Revaz Gachechiladze (რევაზ გაჩეჩილაძე born on May 4, 1942) is a Georgian academician and professor of geography at Ivane Javakhishvili Tbilisi State University, recognized for his extensive contributions to the fields of socio-economic and political geography, as well as the geography and geopolitics of the Middle East and the Caucasus.

Throughout his career, Gachechiladze has held several positions, including the head of the Master Program "Demography and Population Geography" at Tbilisi State University, where he has also been a guiding force for numerous students and researchers. His research interests include human (political, social) geography, and the history of the Middle East and Caucasus. Gachechiladze's work is not only recognized within academic circles but has also earned him membership in various professional bodies and associations.

== Academic career ==
Gachechiladze's academic career is marked by a study and teaching of geography and political sciences, with a particular focus on the socio-economic and geopolitical dynamics of the Middle East and the Caucasus. His role at the Ivane Javakhishvili Tbilisi State University has been instrumental in shaping the academic direction of the geography department.

One of Gachechiladze's notable contributions to the field is his analysis of the emergence of the Newly Independent States at the end of 1991, a pivotal moment that marked the dissolution of the Soviet Union and the reconfiguration of geopolitical boundaries in the region. His work delves into the political crises that precipitated these changes, offering insights into the interplay of historical and contemporary factors that have shaped the post-Soviet space. In addition to his research and teaching, Gachechiladze has played a pivotal role in the academic administration, serving as the managing director at Ivane Javakhishvili Tbilisi State University.

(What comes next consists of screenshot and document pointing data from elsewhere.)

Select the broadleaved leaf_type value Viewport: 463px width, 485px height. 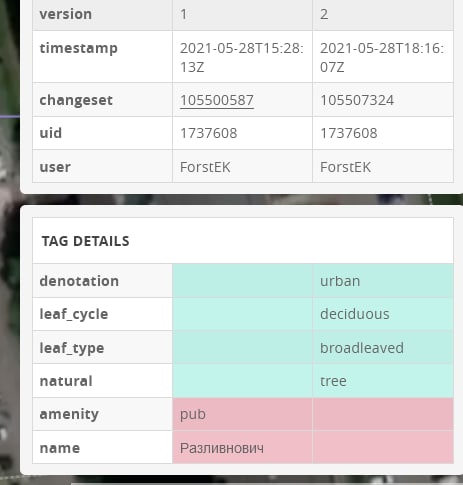tap(362, 348)
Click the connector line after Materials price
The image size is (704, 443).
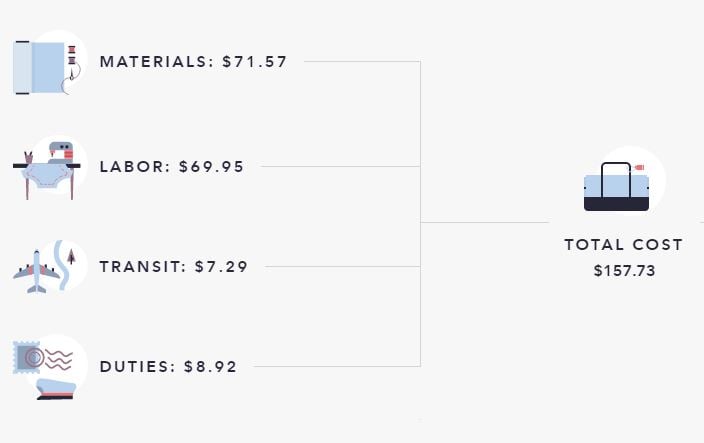click(x=362, y=61)
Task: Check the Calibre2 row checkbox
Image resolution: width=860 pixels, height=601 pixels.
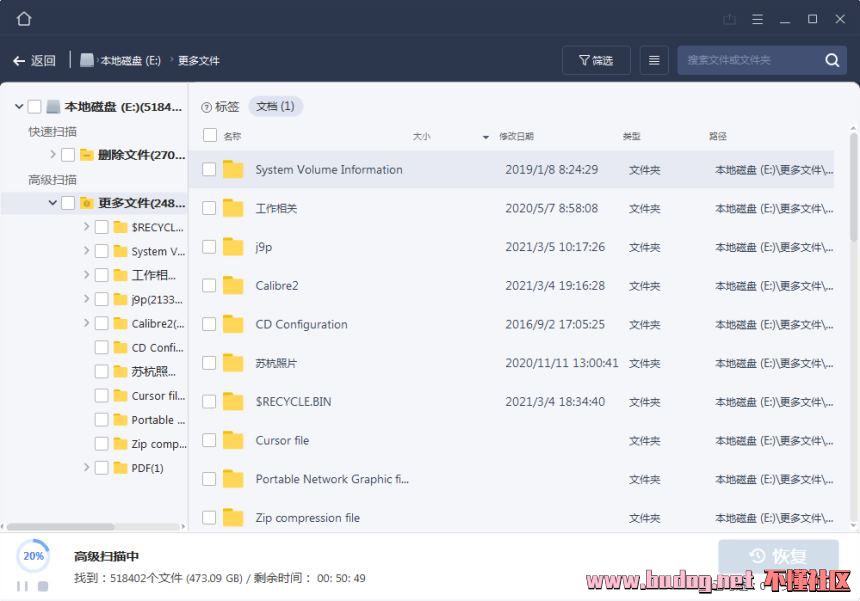Action: (x=209, y=286)
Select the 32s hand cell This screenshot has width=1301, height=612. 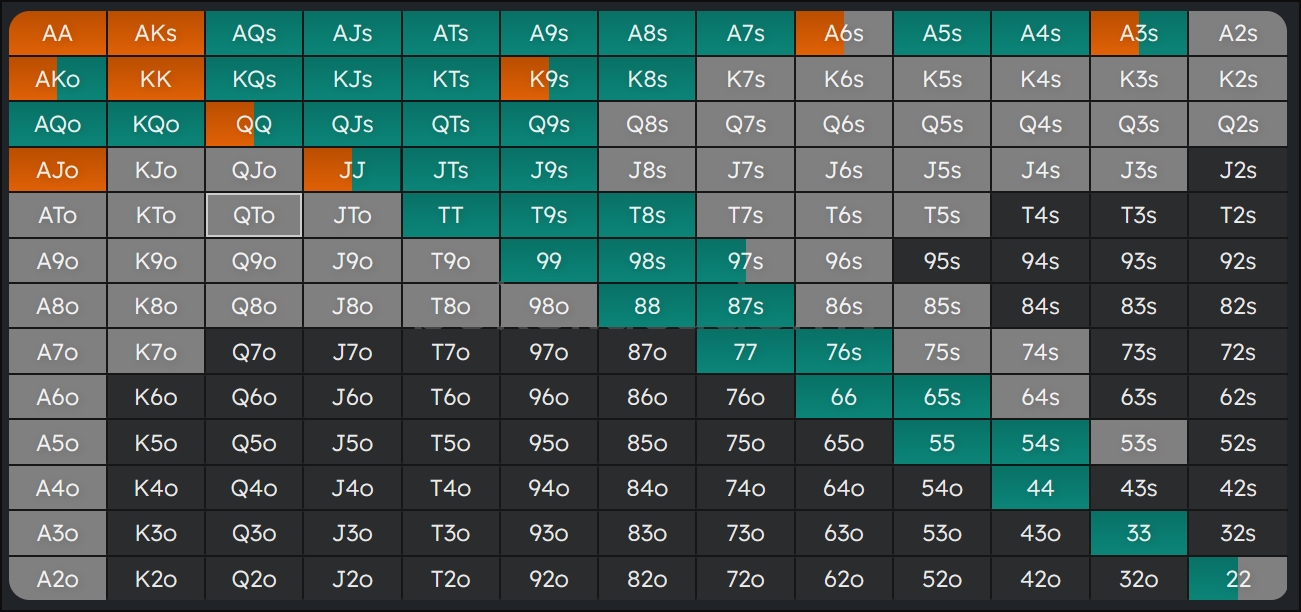click(x=1238, y=533)
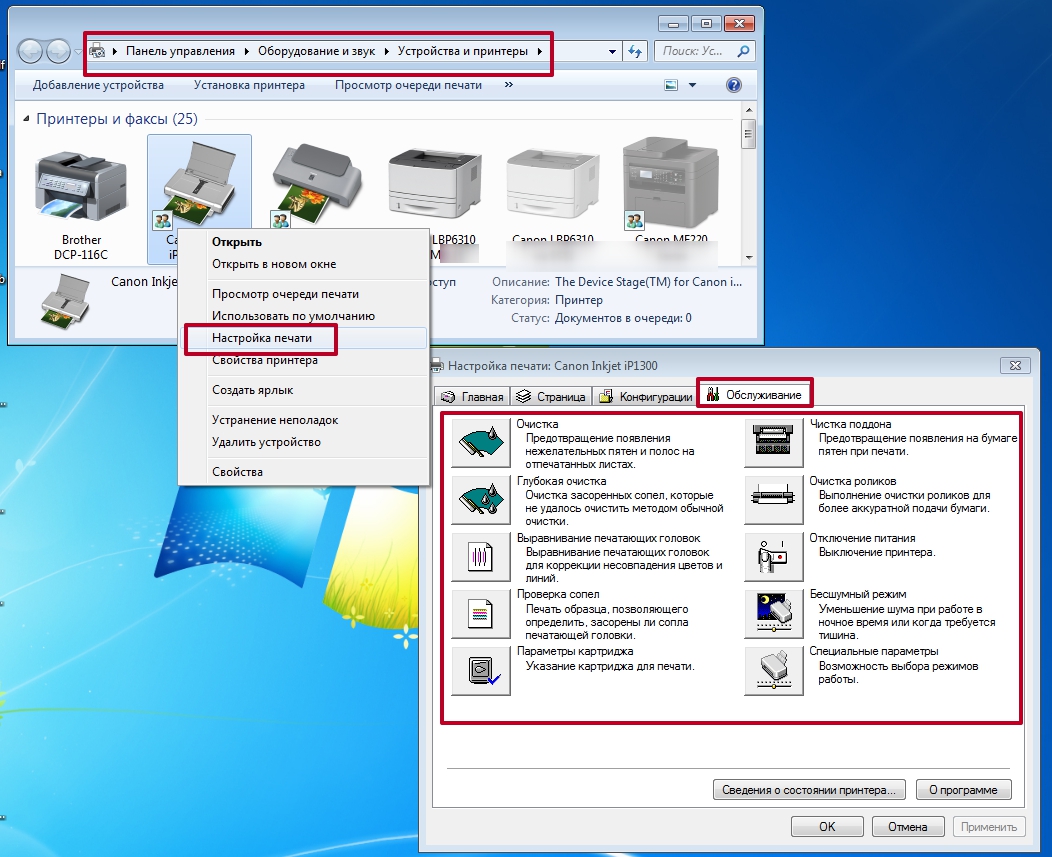Click the Отключение питания icon

point(774,557)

=== Research Interests ===
One of Gachechiladze's key research themes is the development of the New Georgia, where he examines the factors contributing to the country's evolution in the post-Soviet era. His analysis of the pluses and minuses of development factors provides an understanding of the socio-economic transformations that have taken place in Georgia, offering a comprehensive overview of the country's journey towards modernization and integration into the global community.

Gachechiladze's interest in geopolitics extends to the study of foreign powers in the modern history of Georgia, comparing critical periods such as 1918-21 and 1991–2010. Through this comparative approach, he sheds light on the influence of external actors on Georgia's political landscape, highlighting the ongoing struggle for sovereignty and territorial integrity in the face of geopolitical challenges.

Another significant area of Gachechiladze's research revolves around the history of Georgian medieval and modern historiography, ethnic processes during Tsarist and Soviet periods, and the role of historical discourse and memory politics in regional conflicts in Georgia. His work in this domain explores the ways in which historical narratives and collective memories shape contemporary geopolitical and social dynamics, offering insights into the interplay between history, identity, and politics in the Caucasus.